I've noticed in v6 that generating prounceable passwords with Uppercase and digits always results in the first character of the whole password being upper case and the last character being a number.

Whereas, in v5 the digits are added to the ends of each of the words and the Uppercase characters are randomly on the first or last character of any the words.

The v5 behaviour is better IMO.

Example:

Correct-horse-battery-staple9 <- v6

correct0-horse4-2Battery-Staple <-v5

 

Posted

This is really horrible from enpass. The new password generator is garbage.
Every hacker knows now, that you are using a digit in the end of your password from the range 0 to 9. And the first letter is always capitalized....

  • Thanks 1
Posted (edited)

Not only is the password generator garbage but so is the "strength" estimator.  Right now all pronounceable 3-word passwords show up as weak, even with "digits" selected.  Most websites I use do not allow for passwords longer than 20-characters, which means all my pronounceable passwords generated by Enpass are garbage. I recommend you go back to v5 if you can, which I did. 

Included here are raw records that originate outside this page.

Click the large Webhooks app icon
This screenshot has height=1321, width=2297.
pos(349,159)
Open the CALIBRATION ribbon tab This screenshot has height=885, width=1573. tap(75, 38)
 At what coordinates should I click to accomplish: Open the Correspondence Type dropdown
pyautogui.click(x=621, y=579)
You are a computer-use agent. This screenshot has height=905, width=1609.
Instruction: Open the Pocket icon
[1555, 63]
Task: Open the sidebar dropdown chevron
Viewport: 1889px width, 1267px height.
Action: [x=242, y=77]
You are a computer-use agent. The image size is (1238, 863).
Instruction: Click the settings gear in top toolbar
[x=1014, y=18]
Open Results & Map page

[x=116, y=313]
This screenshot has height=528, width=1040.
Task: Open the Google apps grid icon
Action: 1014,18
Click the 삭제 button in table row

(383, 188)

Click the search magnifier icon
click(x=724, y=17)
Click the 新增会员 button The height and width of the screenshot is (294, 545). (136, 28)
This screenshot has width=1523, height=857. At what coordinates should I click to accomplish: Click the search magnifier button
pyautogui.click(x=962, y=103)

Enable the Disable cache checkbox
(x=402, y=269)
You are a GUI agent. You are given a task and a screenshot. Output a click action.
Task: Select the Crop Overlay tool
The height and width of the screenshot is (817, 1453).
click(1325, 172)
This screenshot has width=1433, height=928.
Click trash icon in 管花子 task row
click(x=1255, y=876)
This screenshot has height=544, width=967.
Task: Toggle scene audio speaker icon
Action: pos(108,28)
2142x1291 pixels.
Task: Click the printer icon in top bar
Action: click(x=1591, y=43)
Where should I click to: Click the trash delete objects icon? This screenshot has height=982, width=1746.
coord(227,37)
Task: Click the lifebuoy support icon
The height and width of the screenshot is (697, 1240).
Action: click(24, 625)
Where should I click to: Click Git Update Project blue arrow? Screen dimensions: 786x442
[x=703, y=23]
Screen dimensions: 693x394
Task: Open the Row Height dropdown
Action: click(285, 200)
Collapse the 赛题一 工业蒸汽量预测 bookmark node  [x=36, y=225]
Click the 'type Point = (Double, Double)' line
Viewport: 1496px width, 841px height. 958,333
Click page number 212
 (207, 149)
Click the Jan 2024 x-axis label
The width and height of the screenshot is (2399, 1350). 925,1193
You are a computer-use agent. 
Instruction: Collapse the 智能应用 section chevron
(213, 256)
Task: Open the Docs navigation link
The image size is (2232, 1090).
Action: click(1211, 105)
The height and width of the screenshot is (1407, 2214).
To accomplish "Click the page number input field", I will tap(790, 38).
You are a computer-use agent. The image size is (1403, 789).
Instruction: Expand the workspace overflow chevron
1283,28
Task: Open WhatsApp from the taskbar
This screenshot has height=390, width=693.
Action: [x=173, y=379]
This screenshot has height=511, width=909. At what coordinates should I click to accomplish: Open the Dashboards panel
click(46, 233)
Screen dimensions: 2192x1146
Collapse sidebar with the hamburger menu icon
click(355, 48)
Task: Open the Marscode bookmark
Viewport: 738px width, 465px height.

The argument enpass is offering is that adding numbers does not improve strength much.  That argument has a serious fallacy in it, which is that you know that a number is added.  Every other generator I use shows that adding numbers at the end of words improves strength substantially.  But if your generator always adds a number at the end of entire password, then yeah, enpass is right, "adding numbers" don't matter...

Edited by zedisdad
Posted

Sorry that I intervene in your discussion, but I see it the following way:

1. Why should the "hacker" know that you are using Enpass to generate your passwords? He'd still need to anticipate that a digit could be anywhere or a capital letter used more than one time.

2. Nobody will hack you nowadays if you are not using very simple passwords like asdf1234, because there are a lot of victims with those easy passwords and if, so mostly the passwords are stolen while using the vulnerabilities of databases. At the end it doesn't matter if your password was weak, secure or mega9-Sup3r-$ecure. Furthermore in case you are too important for somebody there are much more elegant ways to get your password, instead of hacking you. 

Finally I see it the way that you (who is thinking the used password generator is too weak) are wishing the old generator back, because of the better feeling not the facts. There is no real security improvement when using more digits or capital letters at other places, just loosing the passwords memorability.

 

Maybe only the strength estimator is a bit confusing, here I can agree with you.